Work to do: Render the material below as a numbered list, omitting any blank lines.

Input for this task:
————

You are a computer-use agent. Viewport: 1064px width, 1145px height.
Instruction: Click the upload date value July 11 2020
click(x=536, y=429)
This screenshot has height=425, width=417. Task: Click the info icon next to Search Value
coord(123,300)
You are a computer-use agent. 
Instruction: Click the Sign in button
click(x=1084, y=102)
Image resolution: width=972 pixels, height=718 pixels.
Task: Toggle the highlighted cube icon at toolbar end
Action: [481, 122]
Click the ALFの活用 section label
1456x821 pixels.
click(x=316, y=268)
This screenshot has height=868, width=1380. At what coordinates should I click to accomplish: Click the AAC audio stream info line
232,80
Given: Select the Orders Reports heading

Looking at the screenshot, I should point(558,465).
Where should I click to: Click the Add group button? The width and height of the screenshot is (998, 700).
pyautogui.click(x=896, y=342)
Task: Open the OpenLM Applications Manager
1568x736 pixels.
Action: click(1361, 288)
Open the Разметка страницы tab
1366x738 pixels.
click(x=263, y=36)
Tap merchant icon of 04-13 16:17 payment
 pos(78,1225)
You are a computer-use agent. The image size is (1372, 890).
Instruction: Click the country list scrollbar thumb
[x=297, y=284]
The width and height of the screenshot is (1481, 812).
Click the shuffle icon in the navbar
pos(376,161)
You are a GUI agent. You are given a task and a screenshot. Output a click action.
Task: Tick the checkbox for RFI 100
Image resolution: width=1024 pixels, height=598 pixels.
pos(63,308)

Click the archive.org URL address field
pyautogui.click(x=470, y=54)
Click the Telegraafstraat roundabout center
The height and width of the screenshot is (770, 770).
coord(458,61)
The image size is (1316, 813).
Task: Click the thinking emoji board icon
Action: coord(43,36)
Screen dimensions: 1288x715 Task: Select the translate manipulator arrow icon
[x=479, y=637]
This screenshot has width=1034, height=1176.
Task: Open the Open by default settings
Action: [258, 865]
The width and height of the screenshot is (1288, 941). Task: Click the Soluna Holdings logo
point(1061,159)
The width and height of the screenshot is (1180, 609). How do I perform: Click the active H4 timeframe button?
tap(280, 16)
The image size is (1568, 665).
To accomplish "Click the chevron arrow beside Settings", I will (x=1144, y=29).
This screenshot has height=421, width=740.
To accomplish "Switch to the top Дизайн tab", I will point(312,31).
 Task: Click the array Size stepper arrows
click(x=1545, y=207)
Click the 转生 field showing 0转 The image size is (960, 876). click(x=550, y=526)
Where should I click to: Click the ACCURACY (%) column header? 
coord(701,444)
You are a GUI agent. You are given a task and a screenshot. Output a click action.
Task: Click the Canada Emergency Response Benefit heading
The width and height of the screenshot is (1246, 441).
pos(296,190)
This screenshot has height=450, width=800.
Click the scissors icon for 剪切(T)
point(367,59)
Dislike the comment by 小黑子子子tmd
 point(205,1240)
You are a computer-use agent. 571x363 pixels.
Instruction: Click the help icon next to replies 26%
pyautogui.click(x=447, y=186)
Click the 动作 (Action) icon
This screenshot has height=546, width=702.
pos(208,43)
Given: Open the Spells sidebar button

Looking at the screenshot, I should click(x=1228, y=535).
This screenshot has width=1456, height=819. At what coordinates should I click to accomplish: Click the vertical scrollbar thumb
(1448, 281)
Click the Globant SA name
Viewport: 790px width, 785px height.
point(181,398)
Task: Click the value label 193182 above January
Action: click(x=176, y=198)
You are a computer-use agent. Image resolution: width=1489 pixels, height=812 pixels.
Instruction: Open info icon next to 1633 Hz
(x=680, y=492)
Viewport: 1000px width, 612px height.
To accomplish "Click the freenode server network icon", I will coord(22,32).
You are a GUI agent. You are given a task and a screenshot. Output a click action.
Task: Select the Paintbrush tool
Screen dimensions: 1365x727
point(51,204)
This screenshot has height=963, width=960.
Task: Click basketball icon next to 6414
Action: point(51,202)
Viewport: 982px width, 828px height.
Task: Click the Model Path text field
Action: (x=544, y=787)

————

Result of the task:
1. You are a computer-use agent. Viewport: 1064px width, 1145px height.
2. Instruction: Click the upload date value July 11 2020
3. click(x=536, y=429)
4. This screenshot has height=425, width=417. Task: Click the info icon next to Search Value
5. coord(123,300)
6. You are a computer-use agent. 
7. Instruction: Click the Sign in button
8. click(x=1084, y=102)
9. Image resolution: width=972 pixels, height=718 pixels.
10. Task: Toggle the highlighted cube icon at toolbar end
11. Action: [481, 122]
12. Click the ALFの活用 section label
13. 1456x821 pixels.
14. click(x=316, y=268)
15. This screenshot has height=868, width=1380. At what coordinates should I click to accomplish: Click the AAC audio stream info line
16. 232,80
17. Given: Select the Orders Reports heading
18. Looking at the screenshot, I should point(558,465).
19. Where should I click to: Click the Add group button? The width and height of the screenshot is (998, 700).
20. pyautogui.click(x=896, y=342)
21. Task: Open the OpenLM Applications Manager
22. 1568x736 pixels.
23. Action: click(1361, 288)
24. Open the Разметка страницы tab
25. 1366x738 pixels.
26. click(x=263, y=36)
27. Tap merchant icon of 04-13 16:17 payment
28.  pos(78,1225)
29. You are a computer-use agent. The image size is (1372, 890).
30. Instruction: Click the country list scrollbar thumb
31. [x=297, y=284]
32. The width and height of the screenshot is (1481, 812).
33. Click the shuffle icon in the navbar
34. pos(376,161)
35. You are a GUI agent. You are given a task and a screenshot. Output a click action.
36. Task: Tick the checkbox for RFI 100
37. Image resolution: width=1024 pixels, height=598 pixels.
38. pos(63,308)
39. Click the archive.org URL address field
40. pyautogui.click(x=470, y=54)
41. Click the Telegraafstraat roundabout center
42. The height and width of the screenshot is (770, 770).
43. coord(458,61)
44. The image size is (1316, 813).
45. Task: Click the thinking emoji board icon
46. Action: coord(43,36)
47. Screen dimensions: 1288x715 Task: Select the translate manipulator arrow icon
48. [x=479, y=637]
49. This screenshot has width=1034, height=1176.
50. Task: Open the Open by default settings
51. Action: [258, 865]
52. The width and height of the screenshot is (1288, 941). Task: Click the Soluna Holdings logo
53. point(1061,159)
54. The width and height of the screenshot is (1180, 609). How do I perform: Click the active H4 timeframe button?
55. tap(280, 16)
56. The image size is (1568, 665).
57. To accomplish "Click the chevron arrow beside Settings", I will (x=1144, y=29).
58. This screenshot has height=421, width=740.
59. To accomplish "Switch to the top Дизайн tab", I will point(312,31).
60.  Task: Click the array Size stepper arrows
61. click(x=1545, y=207)
62. Click the 转生 field showing 0转 The image size is (960, 876). click(x=550, y=526)
63. Where should I click to: Click the ACCURACY (%) column header? 
64. coord(701,444)
65. You are a GUI agent. You are given a task and a screenshot. Output a click action.
66. Task: Click the Canada Emergency Response Benefit heading
67. The width and height of the screenshot is (1246, 441).
68. pos(296,190)
69. This screenshot has height=450, width=800.
70. Click the scissors icon for 剪切(T)
71. point(367,59)
72. Dislike the comment by 小黑子子子tmd
73.  point(205,1240)
74. You are a computer-use agent. 571x363 pixels.
75. Instruction: Click the help icon next to replies 26%
76. pyautogui.click(x=447, y=186)
77. Click the 动作 (Action) icon
78. This screenshot has height=546, width=702.
79. pos(208,43)
80. Given: Open the Spells sidebar button
81. Looking at the screenshot, I should click(x=1228, y=535).
82. This screenshot has width=1456, height=819. At what coordinates should I click to accomplish: Click the vertical scrollbar thumb
83. (1448, 281)
84. Click the Globant SA name
85. Viewport: 790px width, 785px height.
86. point(181,398)
87. Task: Click the value label 193182 above January
88. Action: click(x=176, y=198)
89. You are a computer-use agent. Image resolution: width=1489 pixels, height=812 pixels.
90. Instruction: Open info icon next to 1633 Hz
91. (x=680, y=492)
92. Viewport: 1000px width, 612px height.
93. To accomplish "Click the freenode server network icon", I will coord(22,32).
94. You are a GUI agent. You are given a task and a screenshot. Output a click action.
95. Task: Select the Paintbrush tool
96. Screen dimensions: 1365x727
97. point(51,204)
98. This screenshot has height=963, width=960.
99. Task: Click basketball icon next to 6414
100. Action: point(51,202)
101. Viewport: 982px width, 828px height.
102. Task: Click the Model Path text field
103. Action: (x=544, y=787)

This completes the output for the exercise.